#### EXERCICE COURT 1
Transcrivez le passage de l'extrait sur la Libre-Pensée au village en commençant par « Le prix de l'abonnement » et en poursuivant jusqu'à « travailleurs des champs. ».

■ ■ ■

L’extrait suivant est un bel exemple qui illustre la bataille culturelle que se livraient au début du XXe siècle les deux France, la France républicaine laïque et la France catholique.
Cet extrait est tiré de la « Démocratie jurassienne » de 1904, journal hebdomadaire d'inspiration radicale ; il était imprimé à Poligny et avait été fondé par le député Victor Poupin (1838-1906) ; en 1904 le rédacteur en chef en est Charles Dumont (1867-1939), député successeur de Poupin.
Le prix de l'abonnement annuel était 3 francs. Cet extrait est intitulé « La Libre-Pensée au village »
« Voici venir le repos hivernal qui permettent la lecture aux travailleurs des champs.
« On commence à lire, au village, autre chose que l’almanach et le journal local. Le goût des livres se répand grâce à l’école primaire et aux cours d’adultes.
« Il faut utiliser cette naissante curiosité intellectuelle en mettant à la disposition de chacun des ouvrages de bonne et saine propagande laïque et de réelle valeur pédagogique.
« Toujours prompte et habile à se servir de tous les moyens pour accaparer les consciences et dominer les esprits, la gent clérical a déjà vu le parti à tirer de la lecture au village.
« Elle sait la valeur de la chose imprimée, la puissance du livre ou du journal, lentement lu, longuement ruminé sur des cerveaux calmes, que ne distrait pas la vie tumultueuse des cités.
« Aussi fait-elle pénétrer ses Croix dans les moindres hameaux et commence-t-elle à constituer, de différents côtés, sous la protection des patronages catholiques et des châtelains bien pensants, des bibliothèques populaires dont on devine aisément le caractère rétrograde.
« En face de cette croisade obscurantiste, de cette dissémination d’éteignoirs, il faut multiplier les lumières, propager jusque dans les campagnes les plus perdues le verbe libérateur de la pensée, créateur de vie et de progrès.
« C’est là un devoir essentiel, une tâche urgente qui s’impose aux sociétés de la Libre Pensée.
« Elles ne doivent pas se contenter de recueillir les testaments philosophiques de leurs membres et de procéder à leurs funérailles civiles. Il faut encore, et surtout, qu’elles soient des agents d’éducation et de propagande laïque.
« La conférence est un de leurs meilleurs moyens d’action ; mais dans certains cantons où les communes sont très disséminées et ne possèdent pas toujours de salle propice aux réunions, les conférences ne sont pas faciles à organiser et ne peuvent se répéter souvent.
« La propagande par le livre ou la brochure, le journal ou la revue, peut au contraire s’exercer partout et sans interruption.
« Les Sociétés de Libre Pensée feraient donc l’œuvre la plus salutaire et la plus efficace en créant, chacune à leur siège social, une bibliothèque d’éducation laïque, arsenal d’idées émancipatrices où le socialisme, le féminisme et la propagande pacifiste auraient leur place à côté des ouvrages de propagande rationaliste.

■ ■ ■

#### EXERCICE COURT 2
Dans les enregistrements, reproduisez les lignes en commençant par la ligne contenant « You are a computer-use agent. The width » et en poursuivant jusqu'à la ligne contenant « Select the sine ». Remplacez « Netzwerk » par « Réseau » et laissez tout le reste inchangé.

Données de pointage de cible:
■ ■ ■

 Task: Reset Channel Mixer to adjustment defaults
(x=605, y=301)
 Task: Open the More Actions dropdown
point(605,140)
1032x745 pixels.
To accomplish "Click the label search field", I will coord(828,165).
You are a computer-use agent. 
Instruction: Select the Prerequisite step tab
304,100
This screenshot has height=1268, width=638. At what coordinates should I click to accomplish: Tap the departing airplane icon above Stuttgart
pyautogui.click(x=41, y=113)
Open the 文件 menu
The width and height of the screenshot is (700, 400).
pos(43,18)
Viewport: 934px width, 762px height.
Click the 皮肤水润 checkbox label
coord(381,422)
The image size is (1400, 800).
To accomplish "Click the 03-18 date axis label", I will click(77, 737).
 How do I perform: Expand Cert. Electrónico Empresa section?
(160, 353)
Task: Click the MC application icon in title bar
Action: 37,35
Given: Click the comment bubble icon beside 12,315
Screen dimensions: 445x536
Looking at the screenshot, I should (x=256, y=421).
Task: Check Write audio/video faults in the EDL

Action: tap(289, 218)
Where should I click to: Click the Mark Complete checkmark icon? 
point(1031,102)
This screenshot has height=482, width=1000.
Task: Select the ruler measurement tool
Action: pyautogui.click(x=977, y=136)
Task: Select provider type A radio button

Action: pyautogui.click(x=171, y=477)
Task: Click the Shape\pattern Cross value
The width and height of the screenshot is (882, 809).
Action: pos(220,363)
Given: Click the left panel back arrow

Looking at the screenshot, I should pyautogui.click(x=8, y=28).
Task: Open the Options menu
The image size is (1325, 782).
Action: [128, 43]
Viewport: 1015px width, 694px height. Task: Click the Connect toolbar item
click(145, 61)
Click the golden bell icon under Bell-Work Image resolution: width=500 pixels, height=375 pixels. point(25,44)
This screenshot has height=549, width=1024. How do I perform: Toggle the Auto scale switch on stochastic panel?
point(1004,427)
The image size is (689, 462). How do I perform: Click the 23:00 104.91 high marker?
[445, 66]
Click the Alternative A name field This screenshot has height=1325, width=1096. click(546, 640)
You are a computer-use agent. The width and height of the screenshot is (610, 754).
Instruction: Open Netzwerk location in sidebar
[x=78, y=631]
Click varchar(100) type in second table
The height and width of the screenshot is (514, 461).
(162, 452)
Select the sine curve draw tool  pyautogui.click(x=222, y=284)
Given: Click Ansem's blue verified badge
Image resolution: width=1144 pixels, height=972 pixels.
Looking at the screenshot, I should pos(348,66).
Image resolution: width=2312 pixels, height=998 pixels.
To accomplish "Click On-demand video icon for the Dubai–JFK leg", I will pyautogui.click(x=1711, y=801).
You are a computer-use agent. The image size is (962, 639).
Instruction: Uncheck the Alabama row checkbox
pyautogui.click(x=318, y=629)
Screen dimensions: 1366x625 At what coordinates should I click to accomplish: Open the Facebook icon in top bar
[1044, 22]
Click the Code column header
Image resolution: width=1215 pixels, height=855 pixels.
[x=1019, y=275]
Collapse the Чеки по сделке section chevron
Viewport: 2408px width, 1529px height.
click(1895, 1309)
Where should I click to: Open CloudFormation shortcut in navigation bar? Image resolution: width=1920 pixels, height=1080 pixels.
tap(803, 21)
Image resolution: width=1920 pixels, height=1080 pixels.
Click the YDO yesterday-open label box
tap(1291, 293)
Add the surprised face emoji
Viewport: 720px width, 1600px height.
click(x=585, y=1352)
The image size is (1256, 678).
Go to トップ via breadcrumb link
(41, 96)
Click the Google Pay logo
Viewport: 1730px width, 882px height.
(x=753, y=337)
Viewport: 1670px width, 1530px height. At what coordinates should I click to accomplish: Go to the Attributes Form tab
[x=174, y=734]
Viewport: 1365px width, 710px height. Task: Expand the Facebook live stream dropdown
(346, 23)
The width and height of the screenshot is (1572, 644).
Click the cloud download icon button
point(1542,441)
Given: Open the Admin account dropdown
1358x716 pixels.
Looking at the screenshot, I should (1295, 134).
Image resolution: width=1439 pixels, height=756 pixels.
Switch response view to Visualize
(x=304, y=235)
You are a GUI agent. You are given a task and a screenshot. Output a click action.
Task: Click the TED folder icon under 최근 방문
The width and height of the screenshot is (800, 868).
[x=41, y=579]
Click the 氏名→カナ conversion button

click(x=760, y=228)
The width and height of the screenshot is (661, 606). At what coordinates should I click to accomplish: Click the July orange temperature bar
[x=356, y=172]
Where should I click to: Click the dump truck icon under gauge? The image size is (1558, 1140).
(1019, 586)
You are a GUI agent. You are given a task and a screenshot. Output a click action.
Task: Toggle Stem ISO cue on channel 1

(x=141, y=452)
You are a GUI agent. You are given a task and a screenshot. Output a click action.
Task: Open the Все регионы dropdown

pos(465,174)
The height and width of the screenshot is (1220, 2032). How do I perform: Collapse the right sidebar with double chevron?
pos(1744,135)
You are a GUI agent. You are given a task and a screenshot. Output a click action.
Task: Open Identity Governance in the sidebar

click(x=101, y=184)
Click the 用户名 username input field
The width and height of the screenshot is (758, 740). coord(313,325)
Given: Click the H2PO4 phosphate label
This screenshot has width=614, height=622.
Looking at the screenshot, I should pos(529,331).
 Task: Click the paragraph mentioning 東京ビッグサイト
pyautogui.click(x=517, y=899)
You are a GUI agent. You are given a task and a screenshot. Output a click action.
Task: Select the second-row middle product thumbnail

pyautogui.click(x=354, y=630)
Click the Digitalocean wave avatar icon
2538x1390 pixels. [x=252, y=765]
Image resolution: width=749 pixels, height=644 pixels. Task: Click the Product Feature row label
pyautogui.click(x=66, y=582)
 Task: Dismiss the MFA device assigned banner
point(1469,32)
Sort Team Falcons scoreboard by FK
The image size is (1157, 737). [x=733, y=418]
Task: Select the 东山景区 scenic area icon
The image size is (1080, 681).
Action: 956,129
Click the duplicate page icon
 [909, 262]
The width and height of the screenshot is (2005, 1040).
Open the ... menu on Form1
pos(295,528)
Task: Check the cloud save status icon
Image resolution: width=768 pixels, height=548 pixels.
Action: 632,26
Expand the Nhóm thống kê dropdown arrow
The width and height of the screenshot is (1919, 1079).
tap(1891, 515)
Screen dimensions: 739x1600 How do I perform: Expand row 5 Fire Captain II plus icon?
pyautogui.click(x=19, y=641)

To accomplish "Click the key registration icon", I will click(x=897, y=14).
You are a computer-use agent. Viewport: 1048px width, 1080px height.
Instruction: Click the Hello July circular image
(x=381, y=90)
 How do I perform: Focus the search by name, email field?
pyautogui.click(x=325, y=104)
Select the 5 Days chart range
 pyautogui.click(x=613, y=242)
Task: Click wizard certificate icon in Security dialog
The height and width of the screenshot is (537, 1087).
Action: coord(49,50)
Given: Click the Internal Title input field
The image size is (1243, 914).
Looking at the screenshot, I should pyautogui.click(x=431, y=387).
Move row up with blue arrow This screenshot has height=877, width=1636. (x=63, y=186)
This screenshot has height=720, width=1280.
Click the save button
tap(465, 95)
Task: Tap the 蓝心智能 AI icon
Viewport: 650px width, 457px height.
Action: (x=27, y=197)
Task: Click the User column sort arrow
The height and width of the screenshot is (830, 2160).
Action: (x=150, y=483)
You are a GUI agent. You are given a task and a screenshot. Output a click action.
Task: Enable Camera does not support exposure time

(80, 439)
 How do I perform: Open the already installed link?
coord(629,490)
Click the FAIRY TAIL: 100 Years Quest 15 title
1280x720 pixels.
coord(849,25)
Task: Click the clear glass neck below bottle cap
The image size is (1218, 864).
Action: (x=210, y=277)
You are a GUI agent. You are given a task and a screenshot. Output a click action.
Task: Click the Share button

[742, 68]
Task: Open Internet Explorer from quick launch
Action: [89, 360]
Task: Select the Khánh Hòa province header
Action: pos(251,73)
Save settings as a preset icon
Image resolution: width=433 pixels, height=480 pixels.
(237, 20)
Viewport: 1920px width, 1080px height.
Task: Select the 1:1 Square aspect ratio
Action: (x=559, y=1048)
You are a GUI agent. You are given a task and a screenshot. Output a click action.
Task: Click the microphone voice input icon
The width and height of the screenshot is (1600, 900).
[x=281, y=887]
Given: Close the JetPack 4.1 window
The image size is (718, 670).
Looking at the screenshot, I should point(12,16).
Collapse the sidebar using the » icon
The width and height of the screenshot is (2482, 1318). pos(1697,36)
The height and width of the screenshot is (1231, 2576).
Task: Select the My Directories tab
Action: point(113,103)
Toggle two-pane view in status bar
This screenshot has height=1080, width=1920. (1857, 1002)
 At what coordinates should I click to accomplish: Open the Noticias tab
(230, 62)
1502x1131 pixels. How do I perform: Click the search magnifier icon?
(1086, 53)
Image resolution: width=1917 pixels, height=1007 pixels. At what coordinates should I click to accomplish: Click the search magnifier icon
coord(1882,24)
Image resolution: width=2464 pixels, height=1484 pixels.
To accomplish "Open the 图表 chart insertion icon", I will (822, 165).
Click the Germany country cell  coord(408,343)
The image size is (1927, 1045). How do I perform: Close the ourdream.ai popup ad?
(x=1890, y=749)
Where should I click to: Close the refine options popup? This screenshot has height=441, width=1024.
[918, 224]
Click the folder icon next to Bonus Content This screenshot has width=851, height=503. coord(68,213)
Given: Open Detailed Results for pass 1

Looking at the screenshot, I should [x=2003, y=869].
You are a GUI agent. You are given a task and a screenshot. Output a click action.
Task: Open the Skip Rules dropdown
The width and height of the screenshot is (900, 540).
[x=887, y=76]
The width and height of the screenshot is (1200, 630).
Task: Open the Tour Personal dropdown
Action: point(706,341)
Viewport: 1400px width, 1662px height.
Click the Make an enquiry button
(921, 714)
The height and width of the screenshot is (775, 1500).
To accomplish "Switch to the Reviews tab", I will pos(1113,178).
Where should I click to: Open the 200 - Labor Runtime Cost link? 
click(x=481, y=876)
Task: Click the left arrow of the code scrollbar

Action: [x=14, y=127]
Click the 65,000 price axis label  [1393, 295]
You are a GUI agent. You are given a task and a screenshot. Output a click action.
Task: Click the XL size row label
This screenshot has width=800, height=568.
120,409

■ ■ ■

#### RÉPONSE FINALE 1
Le prix de l'abonnement annuel était 3 francs. Cet extrait est intitulé « La Libre-Pensée au village »
« Voici venir le repos hivernal qui permettent la lecture aux travailleurs des champs.

#### RÉPONSE FINALE 2
You are a computer-use agent. The width and height of the screenshot is (610, 754).
Instruction: Open Réseau location in sidebar
[x=78, y=631]
Click varchar(100) type in second table
The height and width of the screenshot is (514, 461).
(162, 452)
Select the sine curve draw tool  pyautogui.click(x=222, y=284)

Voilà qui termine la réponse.